Visual Basic Reference
See Also Example Applies To
Inserts data into a DataObject object using the specified data format.
object.SetData [data], [format]
The SetData method syntax has these parts:
|object||Required. An object expression that evaluates to an object in the Applies To list.|
|data||Optional A variant containing the data to be passed to the DataObject object.|
|format||Optional. A constant or value that specifies the format of the data being passed, as described in Settings.|
The settings for format are:
|vbCFText||1||Text (.txt files)|
|vbCFBitmap||2||Bitmap (.bmp files)|
|vbCFMetafile||3||Metafile (.wmf files)|
|vbCFEMetafile||14||Enhanced metafile (.emf files)|
|vbCFDIB||8||Device-independent bitmap (DIB)|
|vbCFFiles||15||List of files|
|vbCFRTF||-16639||Rich text format (.rtf files)|
The data argument is optional. This allows you to set several different formats that the source component can support without having to load the data separately for each format. Multiple formats are set by calling SetData several times, each time using a different format. If you wish to start fresh, use the Clear method to clear all data and format information from the DataObject.

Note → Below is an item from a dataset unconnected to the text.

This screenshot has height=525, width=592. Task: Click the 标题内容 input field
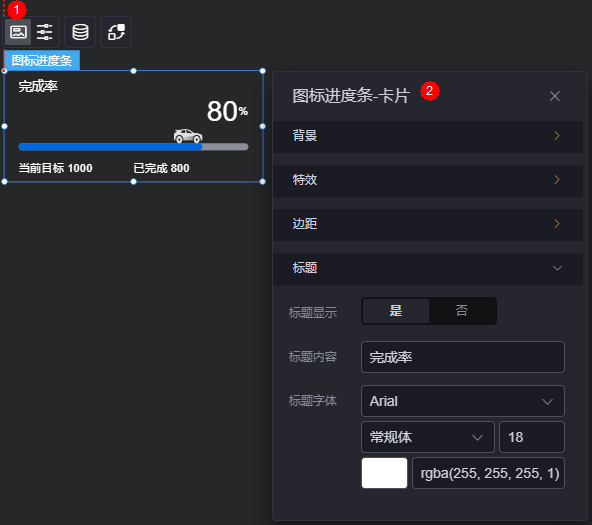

The format argument is also optional, but either the data or format argument must be specified. If data is specified, but not format, then Visual Basic will try to determine the format of the data. If it is unsuccessful, then an error is generated. When the target requests the data, and a format was specified, but no data was provided, the sources OLESetData event occurs, and the source can then provide the requested data type.
It's possible for the GetData and SetData methods to use data formats other than those listed in Settings, including user-defined formats registered with Windows via the
RegisterClipboardFormat() API function. However, there are a few caveats:
- The SetData method requires the data to be in the form of a byte array when it does not recognize the data format specified.

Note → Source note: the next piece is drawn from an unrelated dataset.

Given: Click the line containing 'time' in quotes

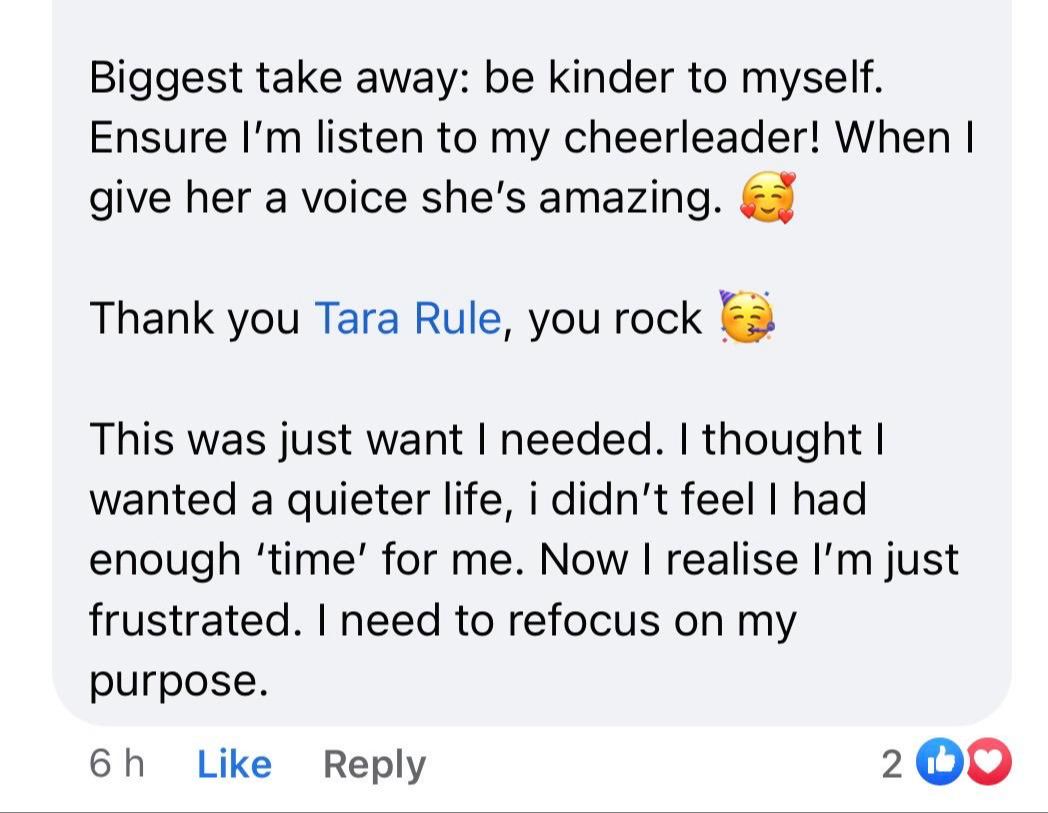Looking at the screenshot, I should [524, 560].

- The GetData method always returns data in a byte array when it is in a format that it doesn't recognize, although Visual Basic can transparently convert this returned byte array into other data types, such as strings.

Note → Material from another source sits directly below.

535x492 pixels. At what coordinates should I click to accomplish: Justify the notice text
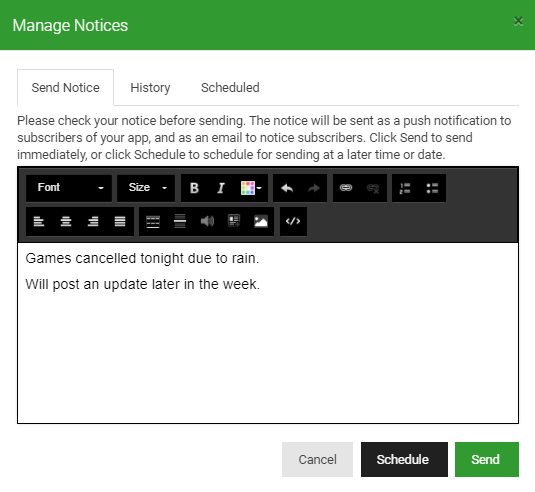(120, 221)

- The byte array returned by GetData will be larger than the actual data when running on some operating systems, with arbitrary bytes at the end of the array. The reason for this is that Visual Basic does not know the data's format, and knows only the amount of memory that the operating system has allocated for the data. This allocation of memory is often larger than is actually required for the data. Therefore, there may be extraneous bytes near the end of the allocated memory segment. As a result, you must use appropriate functions to interpret the returned data in a meaningful way (such as truncating a string at a particular length with the Left function if the data is in a text format).